-- BEGIN PROVIDED RECORDS --

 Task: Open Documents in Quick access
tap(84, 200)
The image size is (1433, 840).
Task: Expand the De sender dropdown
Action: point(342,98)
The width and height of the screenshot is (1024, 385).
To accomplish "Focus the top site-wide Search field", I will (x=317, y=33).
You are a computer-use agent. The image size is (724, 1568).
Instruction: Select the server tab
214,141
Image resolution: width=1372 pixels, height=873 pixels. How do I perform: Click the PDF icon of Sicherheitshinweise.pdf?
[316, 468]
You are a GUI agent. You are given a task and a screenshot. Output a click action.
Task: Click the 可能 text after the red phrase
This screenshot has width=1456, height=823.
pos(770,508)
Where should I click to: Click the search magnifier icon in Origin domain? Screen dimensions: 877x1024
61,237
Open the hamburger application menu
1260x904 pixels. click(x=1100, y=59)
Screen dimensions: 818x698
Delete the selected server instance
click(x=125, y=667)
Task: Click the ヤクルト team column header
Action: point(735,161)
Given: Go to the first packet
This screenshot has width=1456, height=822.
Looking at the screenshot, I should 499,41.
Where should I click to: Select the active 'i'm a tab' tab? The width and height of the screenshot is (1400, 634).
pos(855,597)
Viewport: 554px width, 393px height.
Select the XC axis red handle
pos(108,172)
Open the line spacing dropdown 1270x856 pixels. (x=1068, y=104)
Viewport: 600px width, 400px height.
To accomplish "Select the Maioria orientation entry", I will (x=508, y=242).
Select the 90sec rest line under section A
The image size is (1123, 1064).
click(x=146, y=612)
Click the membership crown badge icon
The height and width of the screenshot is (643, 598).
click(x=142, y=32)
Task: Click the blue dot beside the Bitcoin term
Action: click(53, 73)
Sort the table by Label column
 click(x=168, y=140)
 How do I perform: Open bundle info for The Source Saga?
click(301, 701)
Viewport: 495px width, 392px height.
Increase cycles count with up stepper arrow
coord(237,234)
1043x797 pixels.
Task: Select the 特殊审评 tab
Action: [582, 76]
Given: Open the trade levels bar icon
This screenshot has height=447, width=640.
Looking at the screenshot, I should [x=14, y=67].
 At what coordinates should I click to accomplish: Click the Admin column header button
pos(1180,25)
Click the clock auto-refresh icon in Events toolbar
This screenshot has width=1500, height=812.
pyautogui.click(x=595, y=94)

-- END PROVIDED RECORDS --

_PROBLEM TO SOLVE:_
Gather every line of the material above that contains the word "icon", and list those lines one per line.

_OUTPUT:_
Image resolution: width=1372 pixels, height=873 pixels. How do I perform: Click the PDF icon of Sicherheitshinweise.pdf?
Where should I click to: Click the search magnifier icon in Origin domain? Screen dimensions: 877x1024
Click the membership crown badge icon
Given: Open the trade levels bar icon
Click the clock auto-refresh icon in Events toolbar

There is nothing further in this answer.